■ What you need to do:
Express every line of the items from the line containing "Task: Expand options from the profile menu" down to the line containing "click(x=366, y=269)", both included, as a JSON list of strings with one string per line and blank lines omitted.

(Target pointing data)
* * * *
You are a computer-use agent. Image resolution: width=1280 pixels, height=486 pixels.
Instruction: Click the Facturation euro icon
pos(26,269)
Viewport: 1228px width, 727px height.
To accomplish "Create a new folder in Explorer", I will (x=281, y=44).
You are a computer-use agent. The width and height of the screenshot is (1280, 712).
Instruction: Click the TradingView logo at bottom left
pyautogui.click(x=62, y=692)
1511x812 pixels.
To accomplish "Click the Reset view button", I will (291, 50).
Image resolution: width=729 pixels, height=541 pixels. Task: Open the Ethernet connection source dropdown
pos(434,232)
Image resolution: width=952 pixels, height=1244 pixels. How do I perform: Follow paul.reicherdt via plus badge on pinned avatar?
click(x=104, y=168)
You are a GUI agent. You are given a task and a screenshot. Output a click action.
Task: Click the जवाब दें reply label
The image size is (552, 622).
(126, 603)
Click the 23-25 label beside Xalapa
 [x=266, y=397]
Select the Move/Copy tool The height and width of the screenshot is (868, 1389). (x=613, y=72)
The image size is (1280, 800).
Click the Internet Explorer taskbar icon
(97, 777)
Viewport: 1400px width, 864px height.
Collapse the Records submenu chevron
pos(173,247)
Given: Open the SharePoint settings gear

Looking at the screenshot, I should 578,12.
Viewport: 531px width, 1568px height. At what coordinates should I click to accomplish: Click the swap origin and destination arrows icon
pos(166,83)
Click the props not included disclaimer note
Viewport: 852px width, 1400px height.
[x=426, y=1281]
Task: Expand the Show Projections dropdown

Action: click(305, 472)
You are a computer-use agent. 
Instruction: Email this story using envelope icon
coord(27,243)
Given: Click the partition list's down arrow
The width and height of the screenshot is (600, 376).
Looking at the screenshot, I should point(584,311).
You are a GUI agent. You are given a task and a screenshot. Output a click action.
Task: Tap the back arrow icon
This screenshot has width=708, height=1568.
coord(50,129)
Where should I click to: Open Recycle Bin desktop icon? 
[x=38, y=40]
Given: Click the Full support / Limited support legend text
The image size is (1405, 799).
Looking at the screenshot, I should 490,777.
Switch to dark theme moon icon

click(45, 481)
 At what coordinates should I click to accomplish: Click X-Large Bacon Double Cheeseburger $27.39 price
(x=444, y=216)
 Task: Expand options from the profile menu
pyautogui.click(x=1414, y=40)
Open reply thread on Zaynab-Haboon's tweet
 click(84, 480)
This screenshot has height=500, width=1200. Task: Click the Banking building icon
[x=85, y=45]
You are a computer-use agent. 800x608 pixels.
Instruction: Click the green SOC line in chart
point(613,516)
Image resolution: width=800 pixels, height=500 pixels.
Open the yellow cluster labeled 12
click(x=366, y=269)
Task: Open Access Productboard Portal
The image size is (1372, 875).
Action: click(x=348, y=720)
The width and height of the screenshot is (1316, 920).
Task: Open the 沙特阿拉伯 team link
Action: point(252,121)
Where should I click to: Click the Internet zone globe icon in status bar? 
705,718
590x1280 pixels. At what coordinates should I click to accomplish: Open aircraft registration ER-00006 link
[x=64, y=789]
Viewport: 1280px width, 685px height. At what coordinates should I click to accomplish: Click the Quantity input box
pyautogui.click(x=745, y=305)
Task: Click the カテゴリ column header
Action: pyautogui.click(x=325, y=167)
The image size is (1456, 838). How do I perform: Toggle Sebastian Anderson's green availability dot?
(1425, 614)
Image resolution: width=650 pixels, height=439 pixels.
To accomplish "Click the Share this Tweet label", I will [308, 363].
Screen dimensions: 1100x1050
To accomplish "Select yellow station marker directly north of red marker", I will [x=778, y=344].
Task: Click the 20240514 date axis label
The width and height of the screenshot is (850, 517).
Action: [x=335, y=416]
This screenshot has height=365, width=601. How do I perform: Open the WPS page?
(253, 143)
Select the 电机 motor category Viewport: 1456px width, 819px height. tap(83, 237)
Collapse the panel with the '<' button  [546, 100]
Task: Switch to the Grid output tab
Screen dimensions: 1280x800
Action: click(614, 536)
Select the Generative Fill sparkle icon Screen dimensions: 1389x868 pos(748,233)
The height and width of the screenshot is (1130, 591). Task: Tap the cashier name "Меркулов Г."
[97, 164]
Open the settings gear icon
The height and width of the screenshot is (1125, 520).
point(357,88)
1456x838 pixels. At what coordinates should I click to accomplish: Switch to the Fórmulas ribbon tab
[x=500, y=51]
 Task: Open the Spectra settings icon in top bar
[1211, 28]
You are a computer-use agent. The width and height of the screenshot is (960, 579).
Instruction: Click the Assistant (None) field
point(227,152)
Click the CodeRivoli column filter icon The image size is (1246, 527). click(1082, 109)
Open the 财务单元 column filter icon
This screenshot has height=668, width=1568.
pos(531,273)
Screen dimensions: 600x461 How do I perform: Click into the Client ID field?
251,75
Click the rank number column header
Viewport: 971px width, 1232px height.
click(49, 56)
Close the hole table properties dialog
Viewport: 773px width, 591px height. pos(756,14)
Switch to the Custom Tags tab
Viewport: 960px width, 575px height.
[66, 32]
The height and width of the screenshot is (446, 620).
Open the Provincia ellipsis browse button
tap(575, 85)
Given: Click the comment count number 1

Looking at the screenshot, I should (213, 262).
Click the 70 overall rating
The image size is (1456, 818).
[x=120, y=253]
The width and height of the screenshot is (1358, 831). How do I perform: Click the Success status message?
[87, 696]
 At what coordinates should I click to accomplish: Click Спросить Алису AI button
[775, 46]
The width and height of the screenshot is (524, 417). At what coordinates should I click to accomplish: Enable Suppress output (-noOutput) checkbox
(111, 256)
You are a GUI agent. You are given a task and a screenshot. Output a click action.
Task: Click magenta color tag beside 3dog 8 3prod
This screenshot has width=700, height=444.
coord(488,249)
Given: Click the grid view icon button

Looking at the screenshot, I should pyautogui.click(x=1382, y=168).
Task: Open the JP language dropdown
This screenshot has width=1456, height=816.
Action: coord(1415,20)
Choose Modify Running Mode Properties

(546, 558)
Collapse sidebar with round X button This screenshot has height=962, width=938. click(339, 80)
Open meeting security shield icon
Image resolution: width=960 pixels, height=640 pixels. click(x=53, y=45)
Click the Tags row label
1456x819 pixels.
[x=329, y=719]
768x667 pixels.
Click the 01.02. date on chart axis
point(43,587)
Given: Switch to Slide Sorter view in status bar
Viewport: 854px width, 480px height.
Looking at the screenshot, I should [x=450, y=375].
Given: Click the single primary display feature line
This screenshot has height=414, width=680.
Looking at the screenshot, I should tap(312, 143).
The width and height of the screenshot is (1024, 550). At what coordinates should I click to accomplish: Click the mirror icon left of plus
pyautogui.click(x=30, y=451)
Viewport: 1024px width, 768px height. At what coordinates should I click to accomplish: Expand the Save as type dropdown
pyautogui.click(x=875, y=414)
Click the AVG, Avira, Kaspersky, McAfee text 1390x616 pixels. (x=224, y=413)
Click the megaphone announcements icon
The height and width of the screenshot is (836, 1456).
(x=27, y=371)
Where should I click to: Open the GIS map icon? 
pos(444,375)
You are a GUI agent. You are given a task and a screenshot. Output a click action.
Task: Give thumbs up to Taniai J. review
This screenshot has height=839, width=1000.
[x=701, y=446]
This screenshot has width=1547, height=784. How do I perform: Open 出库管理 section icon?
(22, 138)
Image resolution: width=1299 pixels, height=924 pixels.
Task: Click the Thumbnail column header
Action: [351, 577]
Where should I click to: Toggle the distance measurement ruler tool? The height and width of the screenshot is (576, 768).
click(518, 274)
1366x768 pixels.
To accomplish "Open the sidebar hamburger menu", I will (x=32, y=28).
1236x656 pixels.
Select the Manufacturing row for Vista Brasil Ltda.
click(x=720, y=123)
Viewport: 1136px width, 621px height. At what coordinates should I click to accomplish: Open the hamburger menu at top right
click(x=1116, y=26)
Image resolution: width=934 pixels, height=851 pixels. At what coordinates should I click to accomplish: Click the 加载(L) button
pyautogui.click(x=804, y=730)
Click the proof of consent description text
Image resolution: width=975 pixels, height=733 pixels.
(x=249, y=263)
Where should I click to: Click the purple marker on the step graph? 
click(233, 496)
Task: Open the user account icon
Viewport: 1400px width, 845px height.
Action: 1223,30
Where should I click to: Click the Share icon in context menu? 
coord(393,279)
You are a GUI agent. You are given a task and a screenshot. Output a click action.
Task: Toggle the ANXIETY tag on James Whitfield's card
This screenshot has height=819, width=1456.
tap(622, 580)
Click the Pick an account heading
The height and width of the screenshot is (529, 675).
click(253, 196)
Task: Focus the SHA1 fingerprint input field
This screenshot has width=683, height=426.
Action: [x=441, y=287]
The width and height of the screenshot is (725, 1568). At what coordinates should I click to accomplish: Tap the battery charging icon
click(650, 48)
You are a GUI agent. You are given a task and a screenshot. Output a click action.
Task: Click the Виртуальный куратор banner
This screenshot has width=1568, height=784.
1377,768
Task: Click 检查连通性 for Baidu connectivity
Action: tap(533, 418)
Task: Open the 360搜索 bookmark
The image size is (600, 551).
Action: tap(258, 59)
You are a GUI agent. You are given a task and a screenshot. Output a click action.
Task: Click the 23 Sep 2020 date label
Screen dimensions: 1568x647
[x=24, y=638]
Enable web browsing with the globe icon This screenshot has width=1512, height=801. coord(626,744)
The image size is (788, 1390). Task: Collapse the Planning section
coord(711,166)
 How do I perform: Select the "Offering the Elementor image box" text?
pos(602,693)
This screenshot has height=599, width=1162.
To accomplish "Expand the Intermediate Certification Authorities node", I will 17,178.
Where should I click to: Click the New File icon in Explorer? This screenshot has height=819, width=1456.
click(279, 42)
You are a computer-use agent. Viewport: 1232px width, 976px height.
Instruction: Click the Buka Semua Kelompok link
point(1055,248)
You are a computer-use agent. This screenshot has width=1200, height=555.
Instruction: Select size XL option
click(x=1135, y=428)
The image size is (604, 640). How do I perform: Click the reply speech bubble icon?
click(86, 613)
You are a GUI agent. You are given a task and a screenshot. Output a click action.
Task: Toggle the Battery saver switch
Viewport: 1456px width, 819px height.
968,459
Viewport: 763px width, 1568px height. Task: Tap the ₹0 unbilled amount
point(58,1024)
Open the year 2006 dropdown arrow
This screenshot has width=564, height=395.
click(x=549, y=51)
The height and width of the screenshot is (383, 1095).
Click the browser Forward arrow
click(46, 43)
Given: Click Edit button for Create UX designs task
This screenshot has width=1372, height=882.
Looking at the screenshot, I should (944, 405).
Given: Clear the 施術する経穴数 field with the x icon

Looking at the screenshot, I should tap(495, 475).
* * * *
■ Response to the exercise:
[
  " Task: Expand options from the profile menu",
  "pyautogui.click(x=1414, y=40)",
  "Open reply thread on Zaynab-Haboon's tweet",
  " click(84, 480)",
  "This screenshot has height=500, width=1200. Task: Click the Banking building icon",
  "[x=85, y=45]",
  "You are a computer-use agent. 800x608 pixels.",
  "Instruction: Click the green SOC line in chart",
  "point(613,516)",
  "Image resolution: width=800 pixels, height=500 pixels.",
  "Open the yellow cluster labeled 12",
  "click(x=366, y=269)"
]